Table_8_Bacillus subtilis BS-15 Effectively Improves Plantaricin Production and the Regulatory Biosynthesis in Lactiplantibacillus plantarum RX-8.XLSX

Plantaricin is a broad-spectrum bacteriocin produced by Lactiplantibacillus plantarum with significant food industry application potential. It was found that the plantaricin production of L. plantarum RX-8 was enhanced when co-culturing with Bacillus subtilis BS-15. This study, therefore, set out to explore how B. subtilis BS-15 induces biosynthesis of plantaricin.

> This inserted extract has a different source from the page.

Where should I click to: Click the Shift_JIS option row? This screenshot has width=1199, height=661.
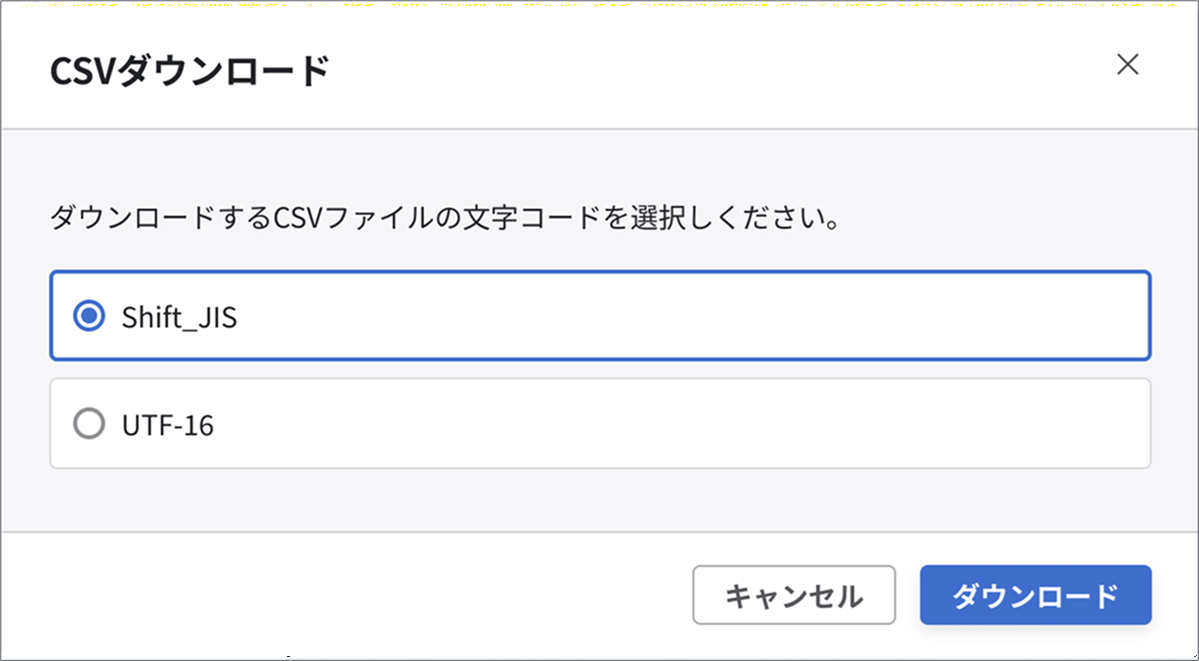point(600,315)

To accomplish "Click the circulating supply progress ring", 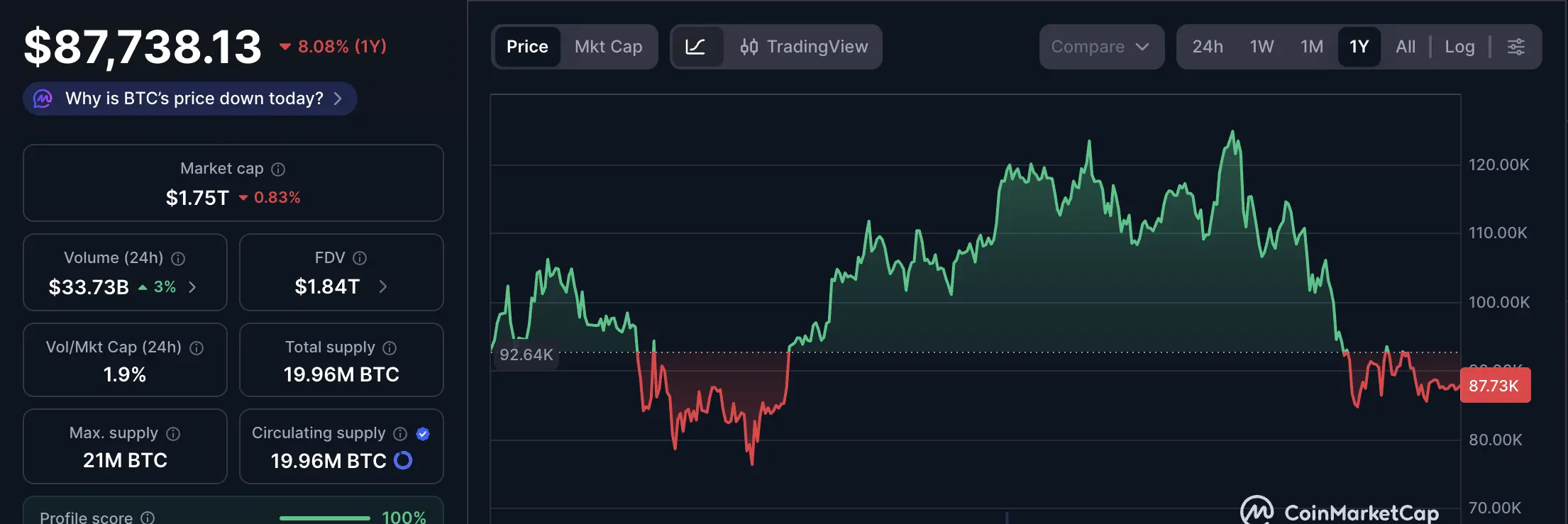I will (x=402, y=460).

The effect of co-culturing with B. subtilis BS-15 on cell growth, plantaricin production, quorum-sensing (QS) signal molecule PlnA/autoinducer-2 (AI-2) secretion, as well as plantaricin biosynthesis gene cluster and AI-2 synthesis-associated gene expression, was investigated in bacteriocin-producer L. plantarum RX-8. When L. plantarum RX-8 and B. subtilis BS-15 were co-inoculated in Man–Rogosa–Sharp (MRS) for 20 h at an inoculum ratio of 1:1 (106:106 CFU/ml), the greatest plantaricin output (2,048 AU/ml) was obtained, rising by 32-fold compared with the monoculture of L. plantarum RX-8. Additionally, co-culture increased PlnA-inducing activity and AI-2 activity by 8- and 1.14-fold, respectively, over monoculture. RT-qPCR findings generated every 4 h (4–32 h) demonstrated that B. subtilis BS-15 remarkably improved the transcription of plnABCD and plnEF, and increased pfs and luxS transcription, even when using 200 mM D-ribose, a kind of AI-2 inhibitor. Based on the above findings, co-culturing with B. subtilis BS-15 as an environmental stimulus could activate the plantaricin induction via the PlnA-mediated intraspecies QS system and the AI-2-mediated interspecies QS system. Moreover, the inducing effect of PlnA and AI-2 in co-culture was independent. Differential proteomics analysis of B. subtilis BS-15 in co-culture indicated that bacteriocin-inducing regulatory mechanism may be related to flagellar assembly, peptidoglycan biosynthesis, anaerobic respiration, glycine cleavage system, or thiamin pyrophosphate biosynthesis.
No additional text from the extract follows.